Currently submitted to: JMIR Cardio
Date Submitted: Mar 24, 2026
Open Peer Review Period: Mar 27, 2026 - May 22, 2026
(currently open for review)
Warning: This is an author submission that is not peer-reviewed or edited. Preprints - unless they show as "accepted" - should not be relied on to guide clinical practice or health-related behavior and should not be reported in news media as established information.

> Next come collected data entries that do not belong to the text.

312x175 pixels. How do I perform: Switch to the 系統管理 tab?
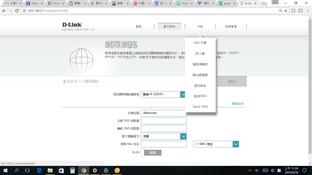coord(231,27)
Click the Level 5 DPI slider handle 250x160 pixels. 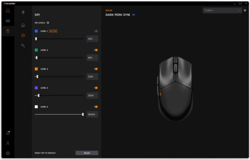click(x=83, y=114)
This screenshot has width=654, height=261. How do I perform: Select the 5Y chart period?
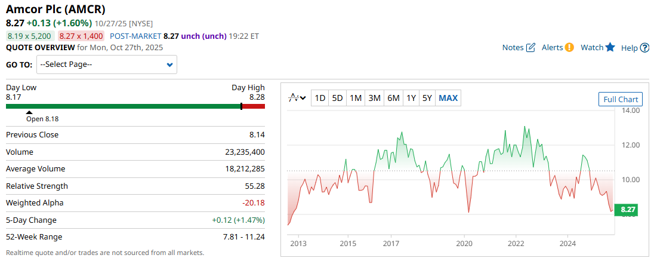click(427, 98)
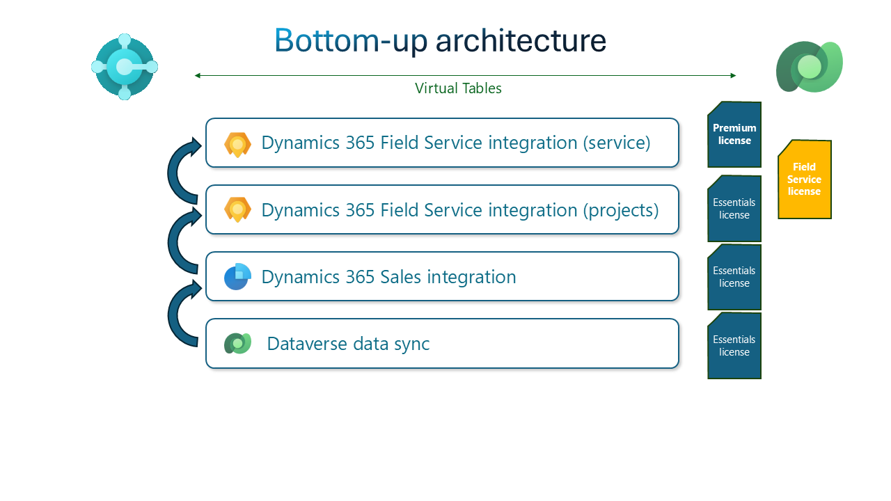Click the Virtual Tables label
Viewport: 891px width, 501px height.
click(458, 88)
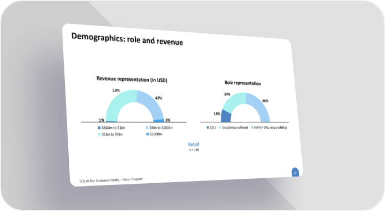
Task: Click the Retail label link
Action: [194, 144]
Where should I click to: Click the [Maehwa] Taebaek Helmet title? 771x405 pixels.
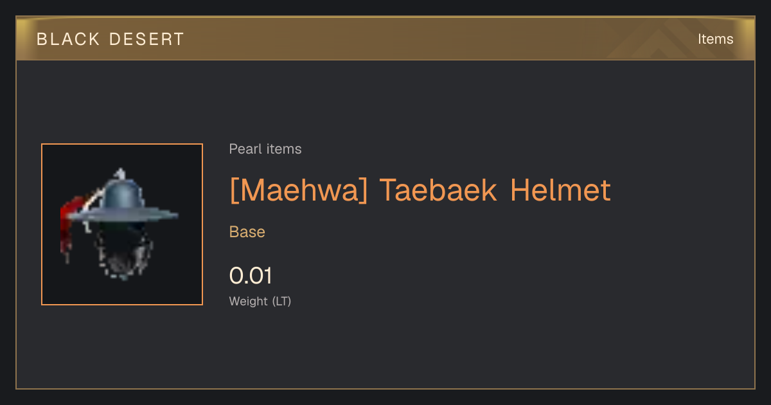(420, 190)
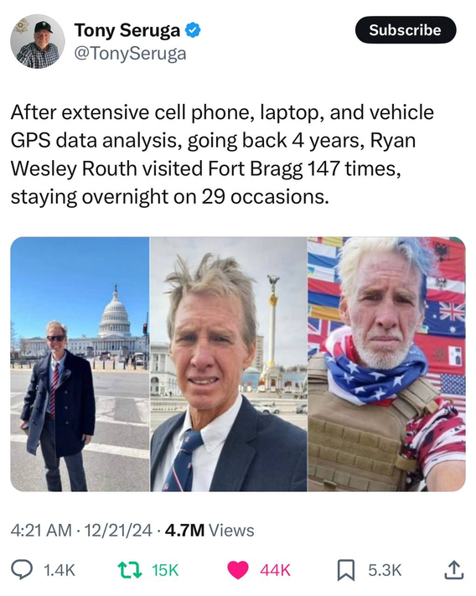The width and height of the screenshot is (476, 596).
Task: Open the photo with flags background
Action: click(386, 364)
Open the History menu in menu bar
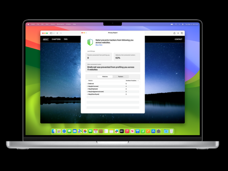The width and height of the screenshot is (228, 171). point(53,24)
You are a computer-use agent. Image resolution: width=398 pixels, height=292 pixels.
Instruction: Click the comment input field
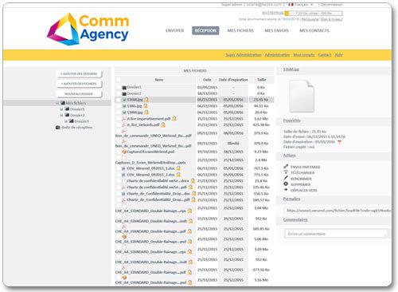[335, 234]
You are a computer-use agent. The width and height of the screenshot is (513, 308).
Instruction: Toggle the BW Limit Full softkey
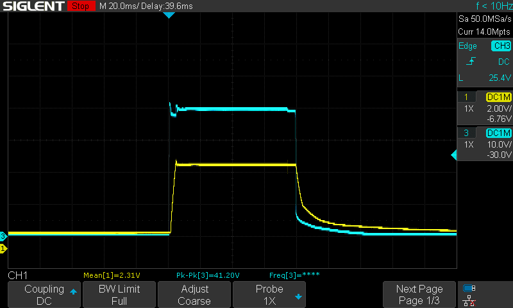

Evolving clinical perspectives on Artificial Intelligence in Interventional Cardiology: A Longitudinal Study
ABSTRACT
Background:
Artificial intelligence (AI) has demonstrated considerable potential in cardiovascular medicine, including image interpretation, risk stratification, and procedural guidance. However, translation into routine clinical practice remains limited, particularly in interventional cardiology (IC). Beyond technical performance, successful implementation depends on clinicians’ knowledge, expectations and attitudes toward AI. Over the past five years, rapid developments in both medical and non-medical AI may have influenced these factors
Objective:
To assess longitudinal changes in interventional cardiologists’ perceptions of artificial intelligence, including knowledge, expectations, attitudes and implementation barriers.
Methods:
Semi-structured interviews were conducted as a longitudinal assessment, with an initial round in 2020 and follow-up in 2025 among the same cohort of ten interventional cardiologists. An identical questionnaire was administered at both time points to assess AI knowledge, expectations, attitudes toward engagement, perceived applications and implementation barriers.
Results:
Self-rated AI knowledge increased over time, accompanied by greater confidence that AI will play a meaningful role in IC and by shorter expected timelines to clinical impact. Expectations became more heterogeneous, while willingness to learn about AI, contribute to development and use AI in clinical practice remained high. Perceived barriers shifted from trust, generalizability and cost to digital infrastructure, regulatory and legal requirements and safety issues. Perspectives on clinical applicability evolved toward more specific use cases, including lesion assessment, procedural planning and workflow optimization
Conclusions:
Despite minimal current implementation of AI in IC, interventional cardiologists demonstrate increasing familiarity with AI, greater confidence in its future role and sustained willingness to engage with AI-enabled tools, suggesting growing readiness for structured clinical adoption of AI and informing future strategies for education, governance and responsible deployment in IC.